======== Extracted information
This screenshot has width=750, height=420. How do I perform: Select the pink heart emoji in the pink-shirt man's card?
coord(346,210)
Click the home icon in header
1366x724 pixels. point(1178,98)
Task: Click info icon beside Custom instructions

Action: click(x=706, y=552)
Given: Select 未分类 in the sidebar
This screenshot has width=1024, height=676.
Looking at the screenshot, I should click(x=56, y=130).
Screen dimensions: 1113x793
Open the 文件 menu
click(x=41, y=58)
================
What is needed: Copy all of the data above verbatim, line for line, including the answers.

Exercise response:
This screenshot has width=750, height=420. How do I perform: Select the pink heart emoji in the pink-shirt man's card?
coord(346,210)
Click the home icon in header
1366x724 pixels. point(1178,98)
Task: Click info icon beside Custom instructions

Action: click(x=706, y=552)
Given: Select 未分类 in the sidebar
This screenshot has width=1024, height=676.
Looking at the screenshot, I should click(x=56, y=130).
Screen dimensions: 1113x793
Open the 文件 menu
click(x=41, y=58)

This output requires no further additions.